• WHAT TO WORK ON: Tally the lines in the records below that contain the string "hamburger", matching case exactly, and give only the resulting number.
:::
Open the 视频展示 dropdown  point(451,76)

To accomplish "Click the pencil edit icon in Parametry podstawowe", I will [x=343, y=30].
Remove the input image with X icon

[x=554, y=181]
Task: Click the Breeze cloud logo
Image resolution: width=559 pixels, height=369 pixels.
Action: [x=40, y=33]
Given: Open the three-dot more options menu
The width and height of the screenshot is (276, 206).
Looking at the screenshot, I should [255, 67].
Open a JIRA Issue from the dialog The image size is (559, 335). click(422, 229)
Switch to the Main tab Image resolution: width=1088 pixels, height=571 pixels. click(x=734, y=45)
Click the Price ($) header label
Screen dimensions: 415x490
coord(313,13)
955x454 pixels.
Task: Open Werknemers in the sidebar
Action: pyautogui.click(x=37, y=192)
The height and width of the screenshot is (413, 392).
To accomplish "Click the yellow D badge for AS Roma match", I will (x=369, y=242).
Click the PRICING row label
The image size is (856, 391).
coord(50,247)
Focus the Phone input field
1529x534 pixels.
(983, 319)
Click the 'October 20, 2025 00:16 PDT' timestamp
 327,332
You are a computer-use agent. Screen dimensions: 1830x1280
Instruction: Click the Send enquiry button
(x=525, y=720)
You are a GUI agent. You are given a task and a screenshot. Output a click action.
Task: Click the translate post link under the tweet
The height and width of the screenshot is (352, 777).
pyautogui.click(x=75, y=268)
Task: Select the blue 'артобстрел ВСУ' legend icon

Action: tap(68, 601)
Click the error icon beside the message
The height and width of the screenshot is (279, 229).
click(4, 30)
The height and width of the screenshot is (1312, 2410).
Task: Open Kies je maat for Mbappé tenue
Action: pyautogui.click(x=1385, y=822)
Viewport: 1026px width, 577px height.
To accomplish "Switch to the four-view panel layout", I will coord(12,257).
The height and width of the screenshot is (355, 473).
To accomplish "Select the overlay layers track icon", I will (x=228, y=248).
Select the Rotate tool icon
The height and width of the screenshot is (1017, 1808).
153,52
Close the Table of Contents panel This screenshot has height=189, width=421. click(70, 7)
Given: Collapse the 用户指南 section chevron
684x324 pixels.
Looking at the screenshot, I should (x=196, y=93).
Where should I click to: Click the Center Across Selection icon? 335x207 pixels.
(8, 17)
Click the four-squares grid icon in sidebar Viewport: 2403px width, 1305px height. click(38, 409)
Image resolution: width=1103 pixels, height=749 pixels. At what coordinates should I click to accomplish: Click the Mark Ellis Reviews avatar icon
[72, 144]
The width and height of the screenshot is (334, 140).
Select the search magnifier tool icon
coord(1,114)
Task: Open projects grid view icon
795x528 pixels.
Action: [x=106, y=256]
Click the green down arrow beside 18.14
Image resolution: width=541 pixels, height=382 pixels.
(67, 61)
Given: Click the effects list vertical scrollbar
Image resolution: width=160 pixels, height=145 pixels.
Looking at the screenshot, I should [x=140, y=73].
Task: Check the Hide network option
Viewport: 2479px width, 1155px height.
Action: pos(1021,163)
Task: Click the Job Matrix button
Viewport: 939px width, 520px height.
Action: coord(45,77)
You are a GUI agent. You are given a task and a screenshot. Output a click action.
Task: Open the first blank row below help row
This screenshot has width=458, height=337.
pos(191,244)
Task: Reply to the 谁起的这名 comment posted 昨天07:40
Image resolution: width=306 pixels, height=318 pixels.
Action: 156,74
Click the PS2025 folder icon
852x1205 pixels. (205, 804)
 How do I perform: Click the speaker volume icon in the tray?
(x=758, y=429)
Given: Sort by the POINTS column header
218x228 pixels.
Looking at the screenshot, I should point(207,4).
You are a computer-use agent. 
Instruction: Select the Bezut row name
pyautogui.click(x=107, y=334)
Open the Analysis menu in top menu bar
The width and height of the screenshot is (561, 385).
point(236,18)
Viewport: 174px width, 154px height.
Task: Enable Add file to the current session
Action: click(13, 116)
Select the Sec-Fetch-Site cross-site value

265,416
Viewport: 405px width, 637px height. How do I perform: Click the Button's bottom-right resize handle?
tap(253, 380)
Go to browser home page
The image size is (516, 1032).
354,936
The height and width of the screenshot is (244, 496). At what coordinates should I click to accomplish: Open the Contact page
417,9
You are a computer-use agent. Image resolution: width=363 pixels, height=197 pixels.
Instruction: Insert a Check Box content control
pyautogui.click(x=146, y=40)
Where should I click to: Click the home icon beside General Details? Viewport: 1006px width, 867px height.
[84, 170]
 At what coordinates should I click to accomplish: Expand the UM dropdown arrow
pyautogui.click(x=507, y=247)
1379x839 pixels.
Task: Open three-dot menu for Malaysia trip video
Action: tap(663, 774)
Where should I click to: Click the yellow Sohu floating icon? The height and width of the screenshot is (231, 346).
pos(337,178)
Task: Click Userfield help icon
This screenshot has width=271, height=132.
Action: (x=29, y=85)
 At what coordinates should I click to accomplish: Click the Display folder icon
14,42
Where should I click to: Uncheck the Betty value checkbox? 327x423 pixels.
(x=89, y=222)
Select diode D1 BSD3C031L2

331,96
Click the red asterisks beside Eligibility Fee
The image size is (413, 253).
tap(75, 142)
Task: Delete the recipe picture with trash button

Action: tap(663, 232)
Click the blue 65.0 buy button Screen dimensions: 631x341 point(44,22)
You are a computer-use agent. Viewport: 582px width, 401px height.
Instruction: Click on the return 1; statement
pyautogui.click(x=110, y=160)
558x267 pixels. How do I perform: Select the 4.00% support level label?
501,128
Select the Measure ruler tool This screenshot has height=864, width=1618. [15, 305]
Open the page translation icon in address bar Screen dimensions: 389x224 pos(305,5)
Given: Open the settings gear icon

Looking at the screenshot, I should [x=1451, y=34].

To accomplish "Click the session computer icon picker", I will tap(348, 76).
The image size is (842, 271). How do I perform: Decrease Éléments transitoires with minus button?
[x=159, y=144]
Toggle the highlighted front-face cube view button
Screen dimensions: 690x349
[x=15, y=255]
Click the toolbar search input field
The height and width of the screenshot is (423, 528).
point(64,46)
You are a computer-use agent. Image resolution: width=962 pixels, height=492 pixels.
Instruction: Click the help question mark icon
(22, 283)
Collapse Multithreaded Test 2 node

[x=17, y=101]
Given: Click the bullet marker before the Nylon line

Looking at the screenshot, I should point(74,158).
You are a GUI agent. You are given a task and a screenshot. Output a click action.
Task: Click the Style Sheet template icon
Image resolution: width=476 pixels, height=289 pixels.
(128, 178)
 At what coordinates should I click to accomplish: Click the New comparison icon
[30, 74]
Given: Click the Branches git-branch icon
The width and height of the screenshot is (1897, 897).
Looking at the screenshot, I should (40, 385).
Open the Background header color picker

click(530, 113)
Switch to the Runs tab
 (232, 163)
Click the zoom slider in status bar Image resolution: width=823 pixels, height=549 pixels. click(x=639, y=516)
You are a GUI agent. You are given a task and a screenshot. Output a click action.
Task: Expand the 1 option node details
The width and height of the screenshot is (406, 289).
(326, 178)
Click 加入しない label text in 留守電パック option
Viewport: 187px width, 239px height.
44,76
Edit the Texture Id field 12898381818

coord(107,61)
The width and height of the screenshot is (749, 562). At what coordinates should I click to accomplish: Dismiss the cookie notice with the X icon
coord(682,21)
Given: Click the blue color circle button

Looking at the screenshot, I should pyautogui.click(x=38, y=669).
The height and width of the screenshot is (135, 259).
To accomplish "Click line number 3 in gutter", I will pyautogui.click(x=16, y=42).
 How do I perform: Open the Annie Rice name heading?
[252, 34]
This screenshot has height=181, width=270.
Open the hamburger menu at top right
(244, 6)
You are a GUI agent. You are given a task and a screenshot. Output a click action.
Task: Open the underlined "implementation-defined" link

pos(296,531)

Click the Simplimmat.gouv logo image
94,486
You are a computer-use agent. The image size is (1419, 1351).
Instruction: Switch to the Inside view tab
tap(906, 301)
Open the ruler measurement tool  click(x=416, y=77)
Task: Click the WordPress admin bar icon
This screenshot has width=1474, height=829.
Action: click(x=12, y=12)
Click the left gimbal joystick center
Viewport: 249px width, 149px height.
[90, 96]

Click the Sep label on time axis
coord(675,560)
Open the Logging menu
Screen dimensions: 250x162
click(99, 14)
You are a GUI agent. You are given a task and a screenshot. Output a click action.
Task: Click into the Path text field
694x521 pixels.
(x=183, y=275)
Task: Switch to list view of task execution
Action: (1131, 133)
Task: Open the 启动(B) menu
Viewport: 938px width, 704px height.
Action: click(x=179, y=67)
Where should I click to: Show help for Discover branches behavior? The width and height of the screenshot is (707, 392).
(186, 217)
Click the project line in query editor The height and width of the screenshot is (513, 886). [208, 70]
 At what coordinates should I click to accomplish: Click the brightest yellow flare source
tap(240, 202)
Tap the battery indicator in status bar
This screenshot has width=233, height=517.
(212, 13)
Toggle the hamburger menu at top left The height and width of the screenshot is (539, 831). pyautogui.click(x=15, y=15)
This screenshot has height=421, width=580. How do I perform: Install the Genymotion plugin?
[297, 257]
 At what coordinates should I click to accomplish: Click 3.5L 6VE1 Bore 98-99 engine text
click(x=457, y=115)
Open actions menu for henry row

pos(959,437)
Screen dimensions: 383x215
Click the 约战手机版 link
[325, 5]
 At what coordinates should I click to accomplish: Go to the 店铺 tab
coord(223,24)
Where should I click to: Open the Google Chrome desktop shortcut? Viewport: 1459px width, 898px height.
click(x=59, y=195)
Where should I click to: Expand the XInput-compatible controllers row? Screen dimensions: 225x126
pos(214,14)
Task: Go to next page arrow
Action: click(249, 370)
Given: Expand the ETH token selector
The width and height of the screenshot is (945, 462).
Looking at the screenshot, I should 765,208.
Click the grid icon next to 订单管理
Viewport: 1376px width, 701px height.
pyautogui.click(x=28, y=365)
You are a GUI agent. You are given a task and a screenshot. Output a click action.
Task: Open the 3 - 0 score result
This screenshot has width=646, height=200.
:::
• SOLUTION TO THIS PROBLEM: 2